***** RECORDS FOR THE EXERCISE
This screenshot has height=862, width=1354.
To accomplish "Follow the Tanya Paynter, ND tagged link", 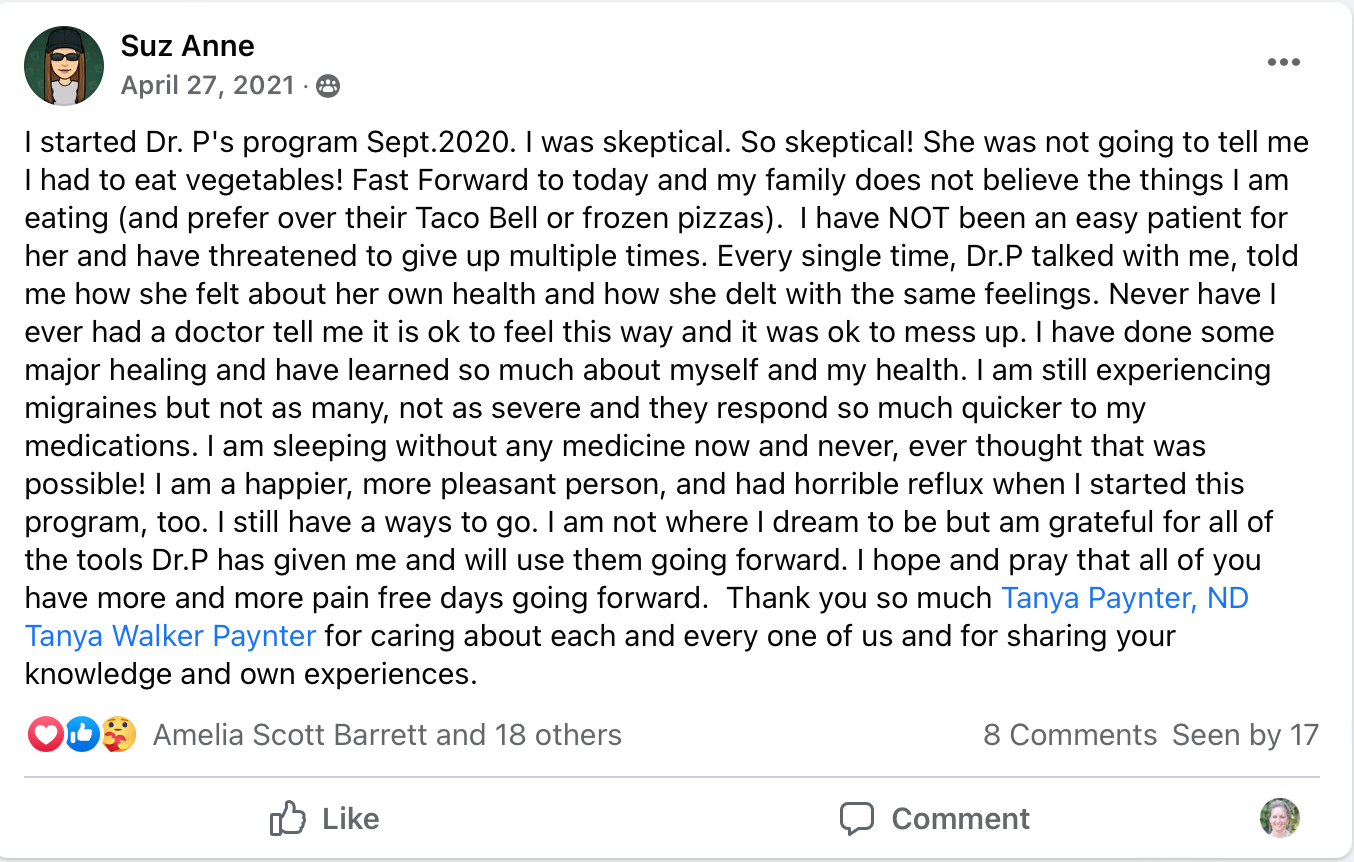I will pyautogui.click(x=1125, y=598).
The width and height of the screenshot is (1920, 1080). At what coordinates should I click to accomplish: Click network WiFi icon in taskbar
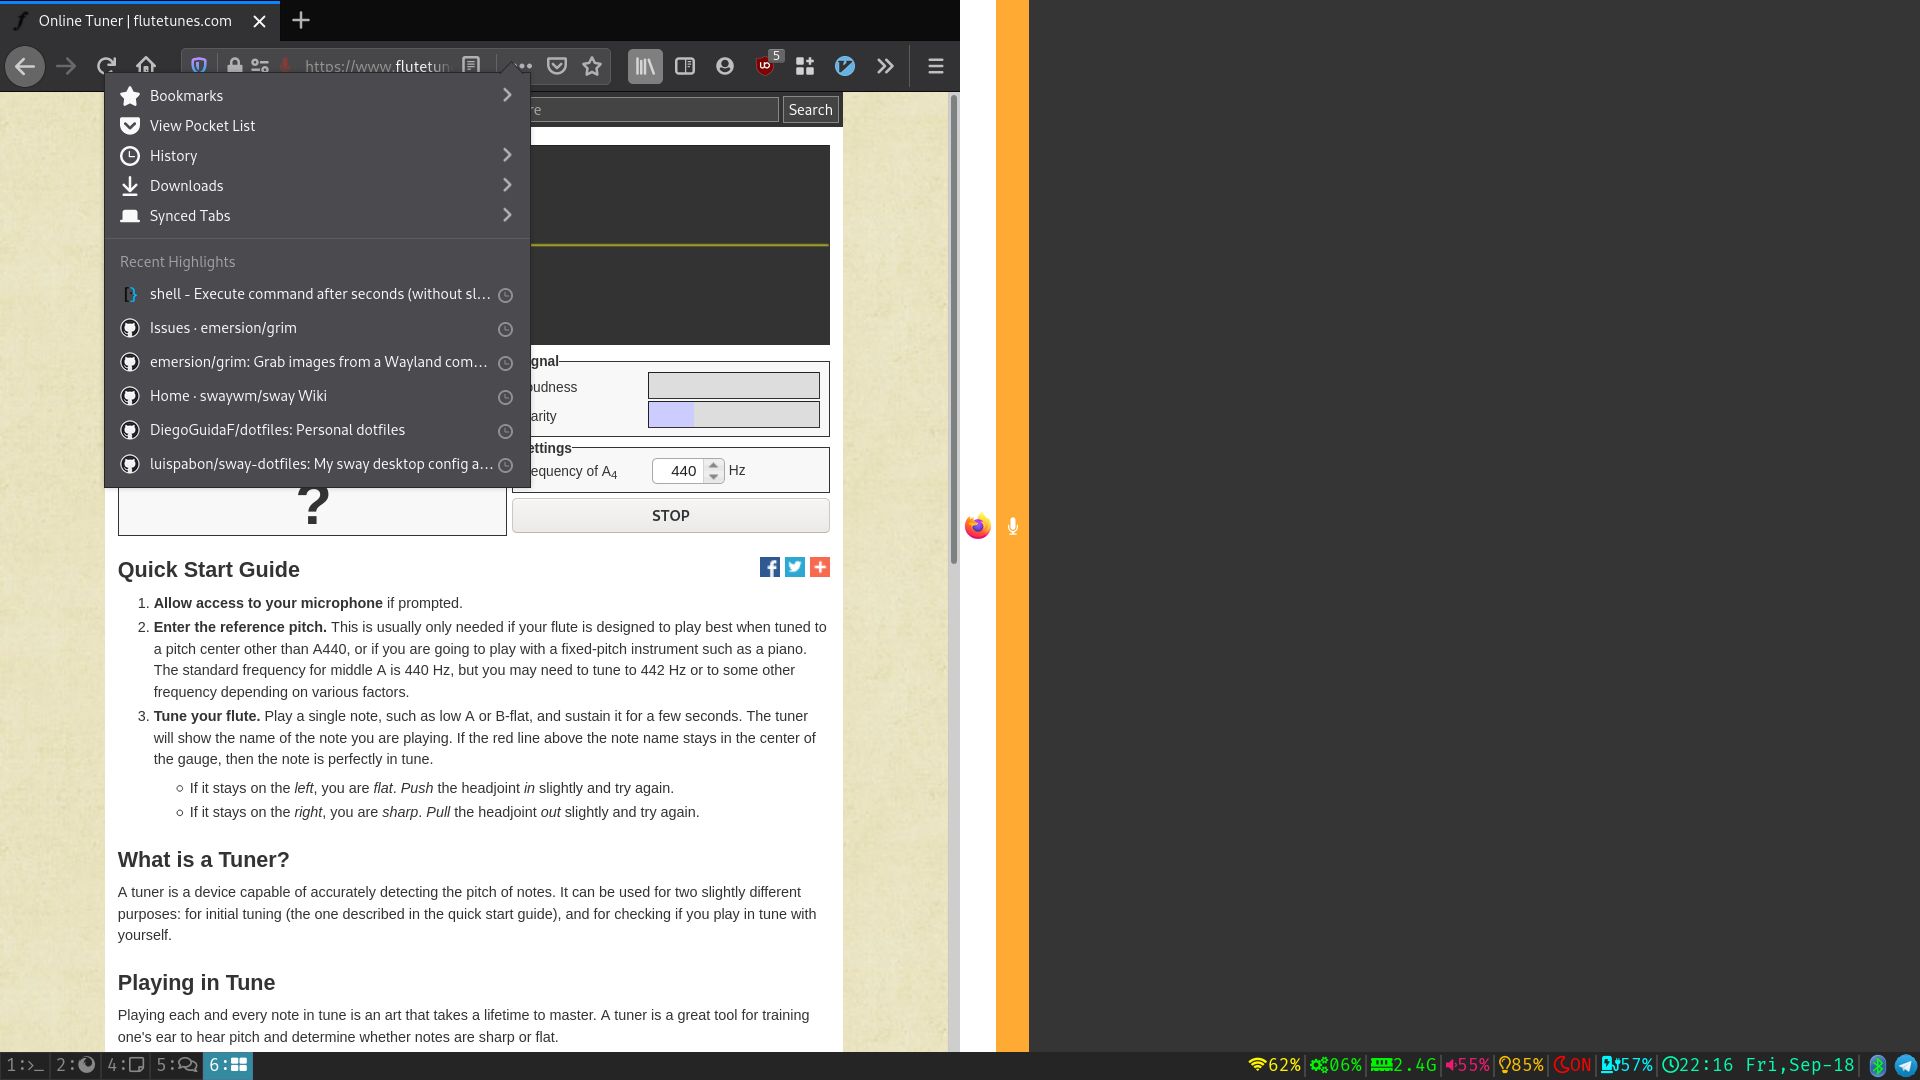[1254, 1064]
**********
***** RECORDS FOR THE EXERCISE
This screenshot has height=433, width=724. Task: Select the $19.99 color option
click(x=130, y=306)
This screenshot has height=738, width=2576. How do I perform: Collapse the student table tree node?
**********
- **OBJECTIVE**: Quote the lines word for word, beginning at the line that contains "This screenshot has height=433, width=724." and stopping after the line that contains "This screenshot has height=738, width=2576.".

- **REPLY TO THE TASK**:
This screenshot has height=433, width=724. Task: Select the $19.99 color option
click(x=130, y=306)
This screenshot has height=738, width=2576. How do I perform: Collapse the student table tree node?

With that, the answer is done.